Table 5 Six groups based on Periodontal Disease and HIV status for Aim 4 analyses

Sample size and Power

A sample size calculation was performed for Aims 1 and 2. Assuming 80% power and a conservative 0.01 alpha value, 1,200 participants would allow detection of a 10-percentage-point difference in groups (HIV-negative, HIV-positive with viral suppression, and HIV-positive without viral suppression) for dichotomous outcomes (chi-square), and a small effect size difference for mean (t-test, ANOVA) and rank-order (Mann-Whitney U) outcomes. The ALIVE Study has historically had an annual retention rate of nearly 90% [51], therefore, it is expected that 970 individuals will be available for the follow-up phase (analyses conducted in Aims 3 and 4).

A sample size calculation was also performed using less conservative criteria. Assuming 80% power and a 0.05 alpha value, only 340 participants would need to detect a 15-percentage-point difference in groups for dichotomous outcomes, and to detect a medium effect size for mean and rank-order outcomes. Using these less conservative criteria, the ALIVE Study’s 90% retention rate would then yield 306 individuals for Aims 3 and 4.

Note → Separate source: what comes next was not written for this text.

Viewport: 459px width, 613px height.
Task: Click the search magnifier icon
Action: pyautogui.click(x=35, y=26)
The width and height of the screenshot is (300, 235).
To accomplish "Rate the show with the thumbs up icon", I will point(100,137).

To calculate the power of detecting an association between overall microbiome profiles across the different HIV and periodontal groups (Aims 3 and 4), R package “micropower” was used [52]. The adjusted coefficient of determination (ω2) was used as a measurement of effect size. A mean and standard deviation of the within-group distance of 0.20 and 0.05 were specified, respectively, and it was determined that 50 participants per group would provide 99.1% power for an ω2 of 0.05.

Discussion

The major strength of the BEEHIVE Study is its multidisciplinary team consisting of dentists, epidemiologists, physicians, public health practitioners, statisticians, and microbiologists. Equally important to ensuring successful study conduct, is the long-standing relationship with the Baltimore community established through the parent ALIVE Study. Case in point, the ALIVE Study has established trust with the local community, which has resulted in a cohort that has been successfully followed for nearly 30 years, with high annual retention rates. This established trust has helped to establish a community-engaged research partnership between the BEEHIVE Study and its study participants.

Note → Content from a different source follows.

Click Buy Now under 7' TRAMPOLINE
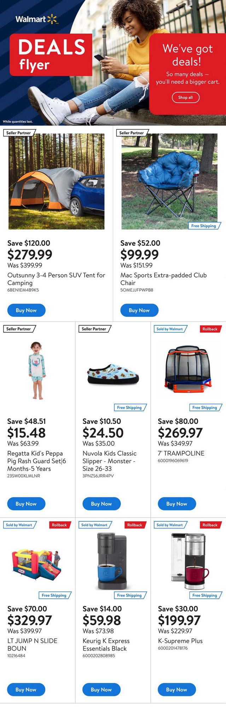This screenshot has width=226, height=707. point(176,504)
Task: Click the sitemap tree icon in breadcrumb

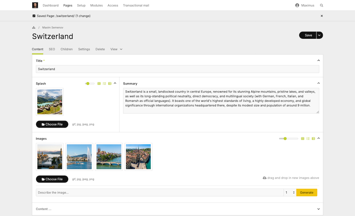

Working with a medically vulnerable population in the era of coronavirus disease (COVID-19) requires all necessary safety measures are in place to keep both participants and staff safe. Prior to the BEEHIVE Study launch, time was dedicated to working with study staff to ensure necessary safety and operational protocols were implemented into all study procedures Implementing the BEEHIVE Study within the infrastructure of the long-standing, parent ALIVE Study has helped to minimize potential operational challenges.

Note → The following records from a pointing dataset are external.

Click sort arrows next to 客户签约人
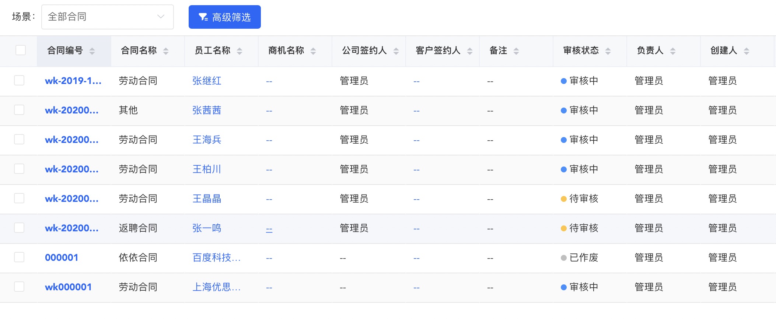776x319 pixels. pos(470,51)
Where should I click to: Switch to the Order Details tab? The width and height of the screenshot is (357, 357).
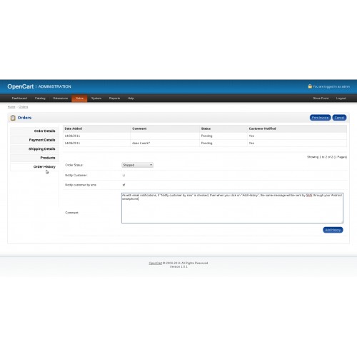click(34, 131)
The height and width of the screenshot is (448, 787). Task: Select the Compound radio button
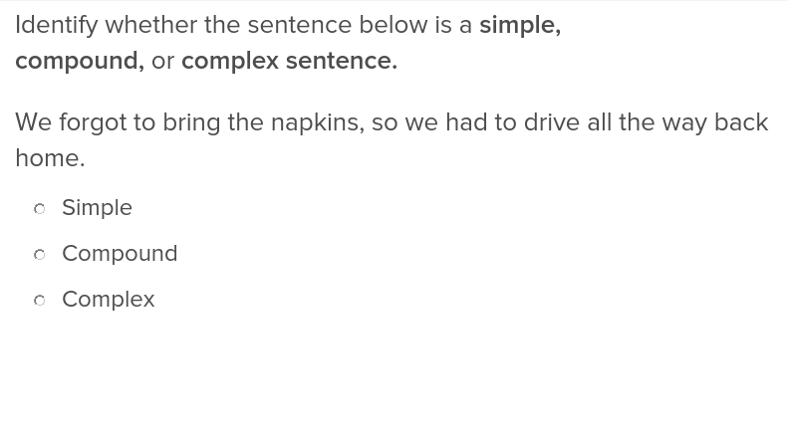click(x=40, y=255)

In summary, the BEEHIVE Study aims to advance knowledge of the combined effects that HIV status and concomitant NCDs have on oral health status, the oral microbiome, and oral disease progression, among a vulnerable and underserved population, such as PWID. Upon completion of the BEEHIVE Study, the knowledge gained will be important in informing future clinical and preventive interventions that can be implemented into medical and dental practice to ultimately help eliminate long-standing oral health inequities that underserved PLWH experience.